## TAREFAS DO EXERCÍCIO
a - Segundo o documento de origem, em que data e em que página do DSF o discurso foi publicado?
b - Reescale a listagem a partir da linha que contém "Click rank-1 medal beside 新安XX科技 at +28%" até o fim dela, reproduzindo todas as linhas, inclusive os enunciados. Multiplique por 0,7 apenas as coordenadas das respostas e arredonde para inteiros, com metades para cima.

==== DOCUMENTO DE ORIGEM ====

Discurso durante a 161ª Sessão Deliberativa Ordinária, no Senado Federal

Considerações sobre a distribuição justa dos frutos do trabalho de todos os brasileiros. Expectativa em torno de um grande debate nacional sobre a concentração de renda, durante a campanha para o segundo turno das eleições.

Autor
Roberto Saturnino (PT - Partido dos Trabalhadores/RJ)
Nome completo: Roberto Saturnino Braga
Casa
Senado Federal
Tipo
Discurso
Resumo por assunto
POLITICA SOCIAL. GOVERNO FEDERAL, ATUAÇÃO.:
  • Considerações sobre a distribuição justa dos frutos do trabalho de todos os brasileiros. Expectativa em torno de um grande debate nacional sobre a concentração de renda, durante a campanha para o segundo turno das eleições.
Publicação
Publicação no DSF de 04/10/2006 - Página 30108
Assunto
Outros > POLITICA SOCIAL. GOVERNO FEDERAL, ATUAÇÃO.
Indexação
  • ANALISE, IMPORTANCIA, JUSTIÇA, DISTRIBUIÇÃO DE RENDA, REDUÇÃO, DESIGUALDADE SOCIAL, COMENTARIO, EFICACIA, POLITICA ECONOMICO FINANCEIRA, GOVERNO, FAVORECIMENTO, PROGRAMA, NATUREZA SOCIAL, ESPECIFICAÇÃO, BOLSA FAMILIA, SALARIO MINIMO, AGRICULTURA, PROPRIEDADE FAMILIAR.

==== TRECHO DA LISTAGEM ====

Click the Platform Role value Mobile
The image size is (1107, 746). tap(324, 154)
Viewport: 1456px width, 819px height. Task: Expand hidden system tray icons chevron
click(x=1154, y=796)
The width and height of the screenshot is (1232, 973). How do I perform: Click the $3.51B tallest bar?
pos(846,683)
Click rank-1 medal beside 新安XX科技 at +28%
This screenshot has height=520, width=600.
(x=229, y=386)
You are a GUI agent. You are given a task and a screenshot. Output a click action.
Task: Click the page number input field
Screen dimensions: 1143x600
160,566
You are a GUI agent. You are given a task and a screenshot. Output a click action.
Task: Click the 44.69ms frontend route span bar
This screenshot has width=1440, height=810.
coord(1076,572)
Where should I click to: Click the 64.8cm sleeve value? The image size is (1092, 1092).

====

## RESULTADOS DO EXERCÍCIO
a - Em 04/10/2006, na página 30108.

b -
Click rank-1 medal beside 新安XX科技 at +28%
This screenshot has height=520, width=600.
(x=160, y=270)
You are a GUI agent. You are given a task and a screenshot. Output a click action.
Task: Click the page number input field
Screen dimensions: 1143x600
112,396
You are a GUI agent. You are given a task and a screenshot. Output a click action.
Task: Click the 44.69ms frontend route span bar
This screenshot has width=1440, height=810.
coord(753,400)
Where should I click to: Click the 64.8cm sleeve value? The image size is (1092, 1092).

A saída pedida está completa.